If you didn’t know tango, you might be fooled. If you saw her closed eyes, her expression of blissful concentration, felt the lovely hand lightly cupping my shoulder-blade, guessed at the deep satisfaction of the bodies finding each other, touching again, after the open embrace of the giroLoving in silence, the two men sing, their voices floating lightly, cheerfully, above the violins, each phrase punctuated with rippling syncopations on the piano. It’s easy to fool yourself that that’s what’s happening here. That this song, that our many songs, our nightly tandasour twelve-minute meandering journeys together are some kind of silent declaration of love. That’s how I maintain the magic/Of an enchanting injury/That’s why I don’t want/To know the truth. 

But I can’t fool myself. It’s not me, it’s not my presence that makes the women’s faces light up when I enter the milonga, that makes heads turn in my direction and eyes widen in undisguised desire as the tanda begins to sound. I am the co-priest in our shared rites, without whom there can be no transubstantiation: no conversion of music into dance; Virgil to their Dantes, their guide through the lovely purgatory of tango sadness. The women’s eagerness to dance with me is the result of my years of daily solo practice, my obsessive pacing of the sitting room; my teacher’s frowning scrutiny; his blunt assessments of my failings; my frustrating practice sessions, arguing with each other in the hot, airless studio, repeating the same moves over and over again. As if we were actors rehearsing a love scene, trying to find the right delivery and only succeeding in become more wooden and less convincing with every take.
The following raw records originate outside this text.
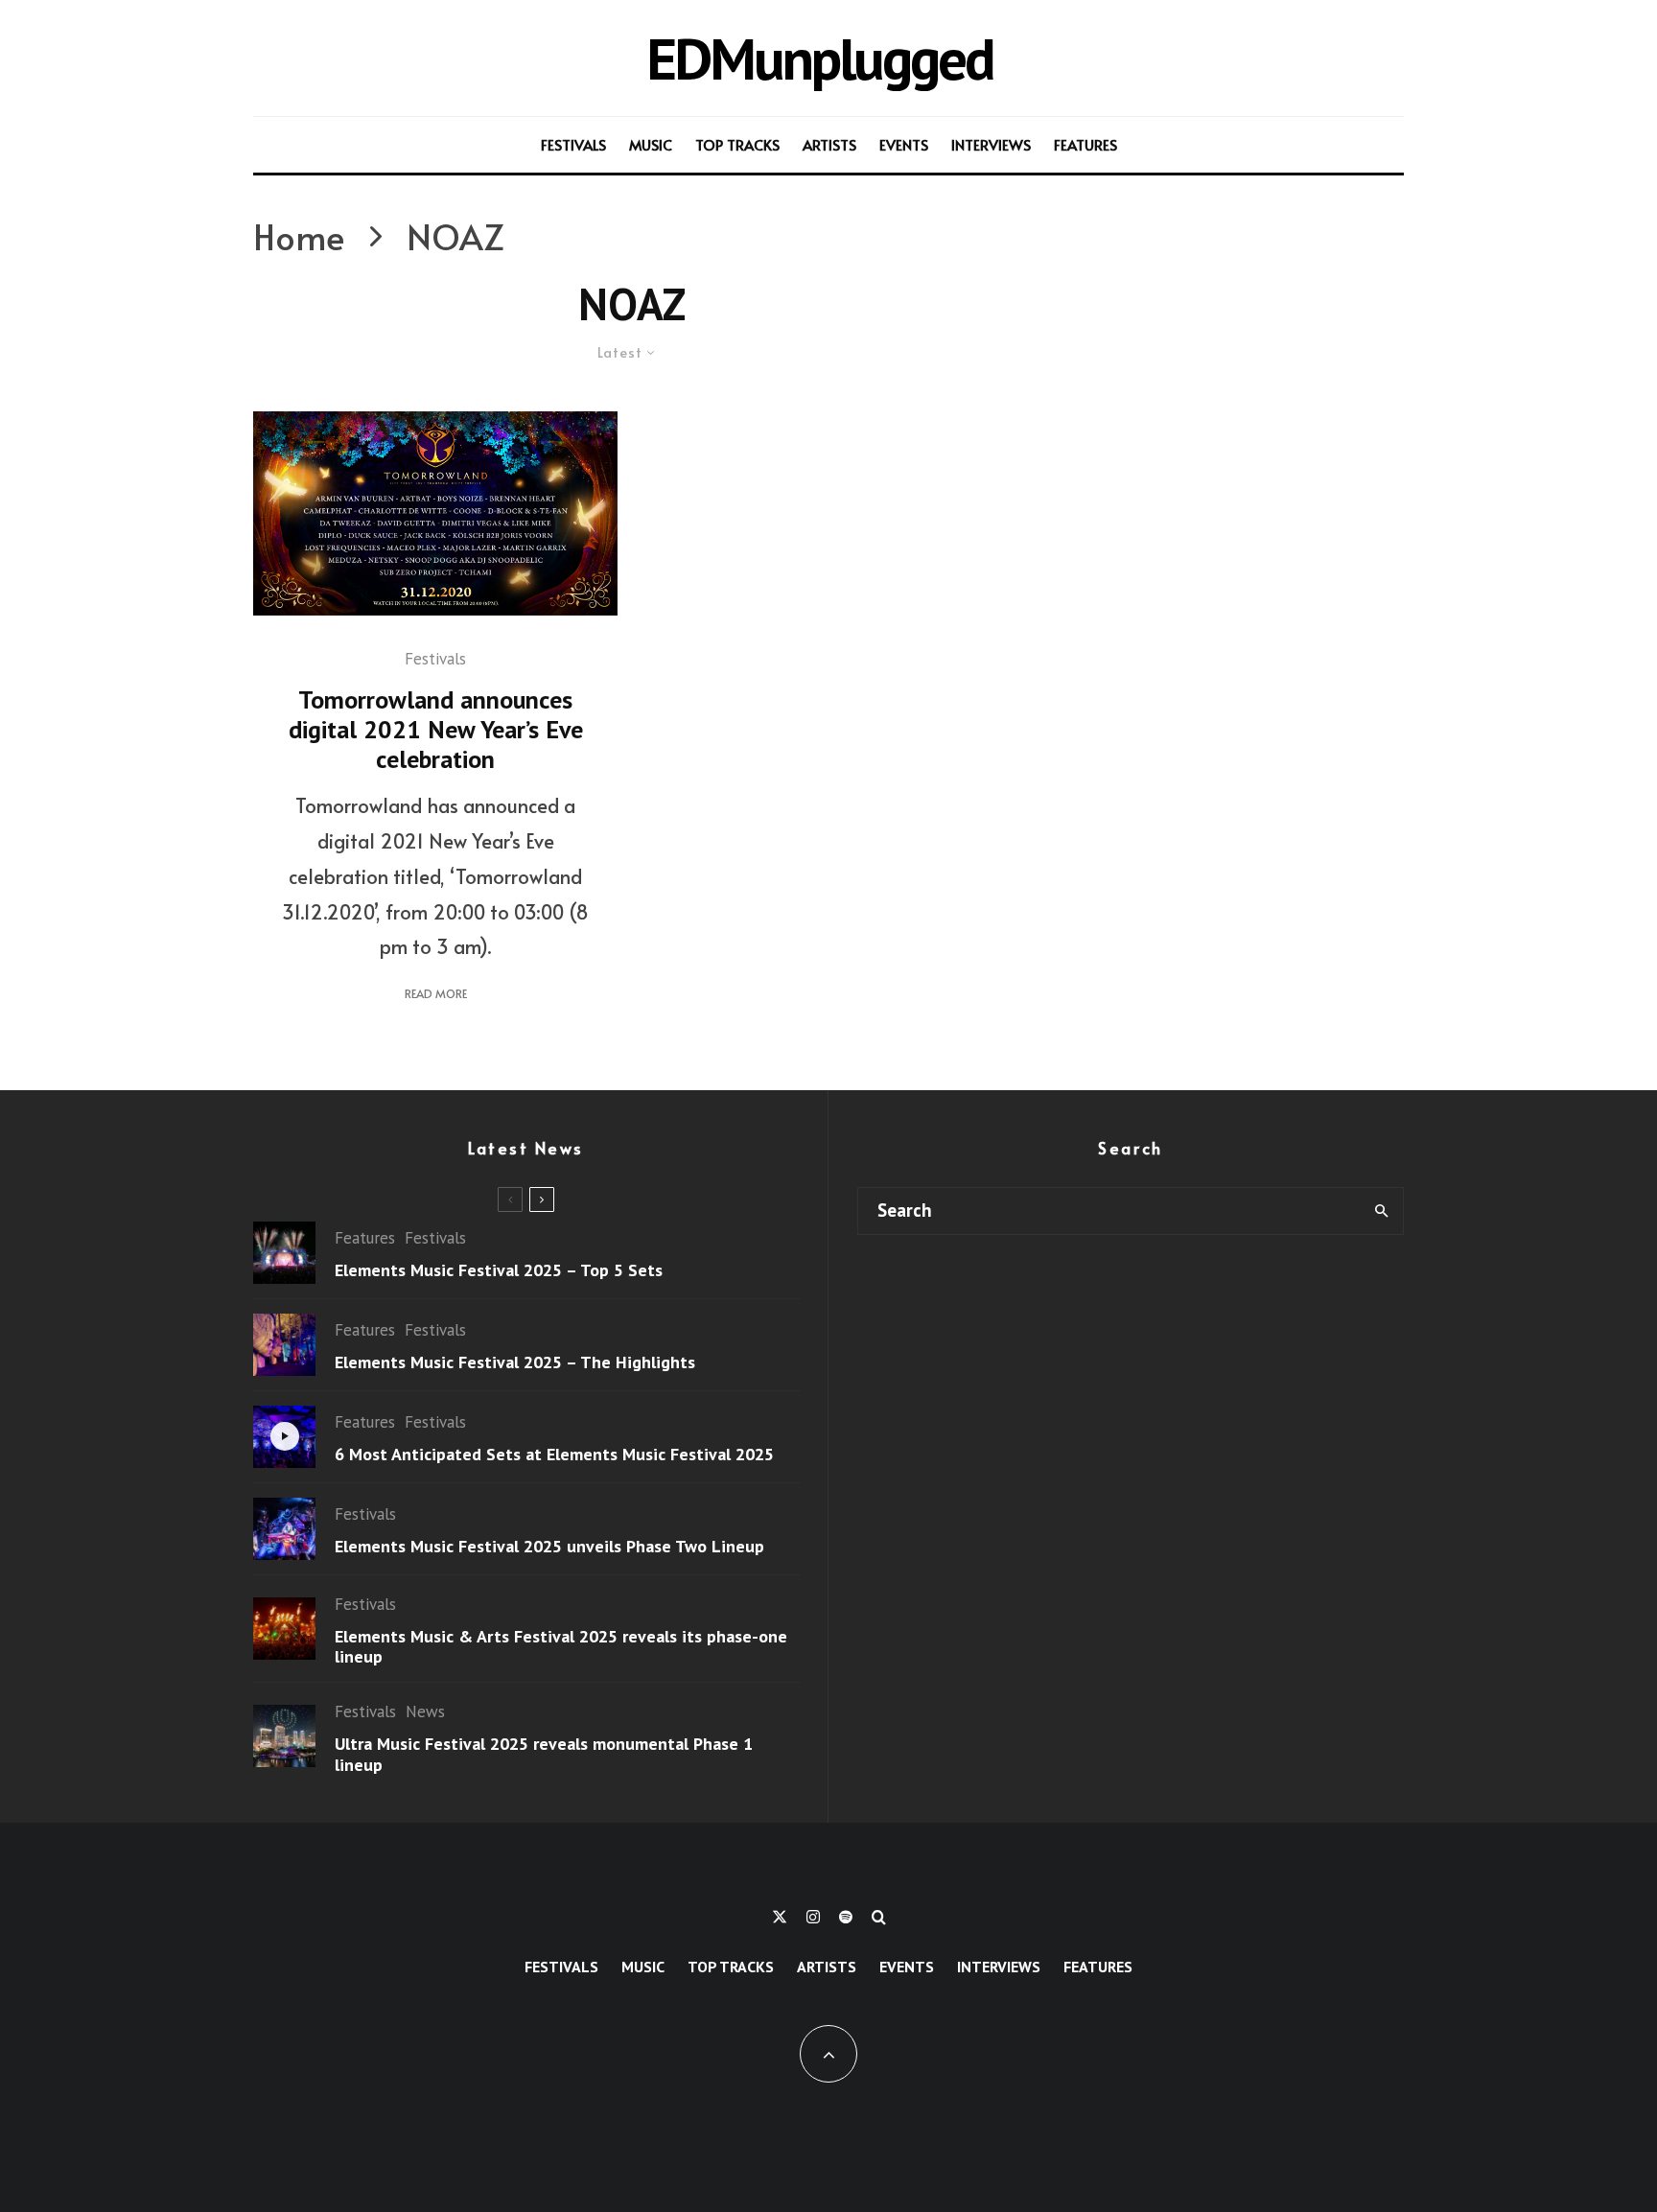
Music (650, 144)
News (425, 1711)
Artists (829, 144)
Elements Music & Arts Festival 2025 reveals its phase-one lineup (561, 1646)
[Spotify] (845, 1916)
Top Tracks (737, 144)
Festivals (573, 144)
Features (1085, 144)
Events (903, 144)
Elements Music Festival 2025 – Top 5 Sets (499, 1270)
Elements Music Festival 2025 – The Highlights (515, 1362)
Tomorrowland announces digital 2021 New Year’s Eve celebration (436, 730)
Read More (436, 993)
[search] (1381, 1211)
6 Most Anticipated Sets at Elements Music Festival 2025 (554, 1454)
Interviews (991, 144)
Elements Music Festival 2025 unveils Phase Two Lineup (549, 1546)
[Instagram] (813, 1916)
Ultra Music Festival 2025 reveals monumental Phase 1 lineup (544, 1754)
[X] (779, 1916)
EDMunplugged (819, 58)
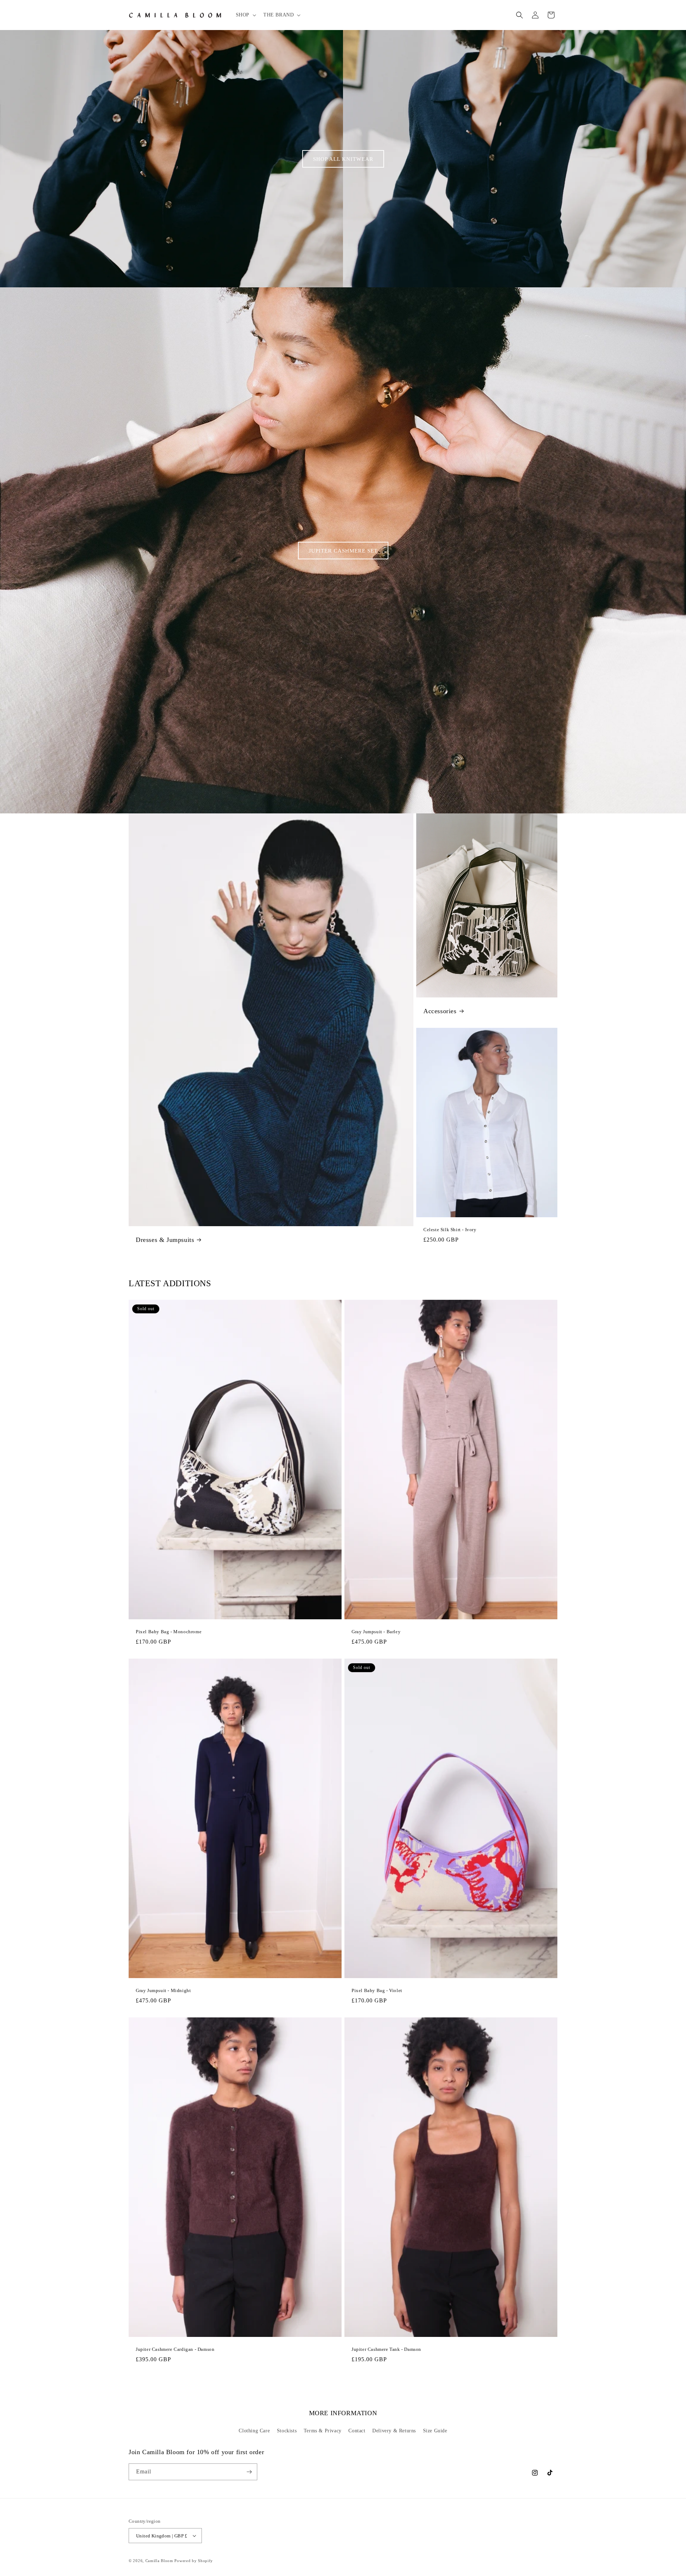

It’s my training the women love. It’s that work made flesh.

And she is no exception. She dances like someone bewitched, a medium possessed by the spirits of thirteen dead musicians in the strange voodoo of tango. It’s one the things I love  in her: her absorption in the music, her body’s passionate self-expression, her need to dance. Her hand rests on my back, the fingers spread. She adjusts its position slightly, sliding it along my body in what feels like a caress. But it is not. In my back, my left hand, my torso, she is searching for information, reading me. As she twists, pivots, walks, pauses, she takes her bearings from me. I am the GPS that guides her directions: turn left; bear right; continue straight on.

There is passion here and, by strange luck, I am part of it. It’s the nearest I can get to being the source of a woman’s pleasure; to being the object of her affection. But it isn’t personal. It’s the playful fills on the piano she loves; the snuggly sensation of two bodies touching in close embrace; the feeling of her own foot stippling the floor as she changes a planeo from an unbroken into a dotted circle to match the pianist’s light-fingered arpeggio. We aren’t lovers, we’re colleagues, twin servants of the dance. We are Method actors, expressing what we really feel, but we’re only co-stars none the less. Only screen husband and wife. If only success in love could be learned in classes, could be honed and improved with an hour’s practice each day. If only life were as simple as tango.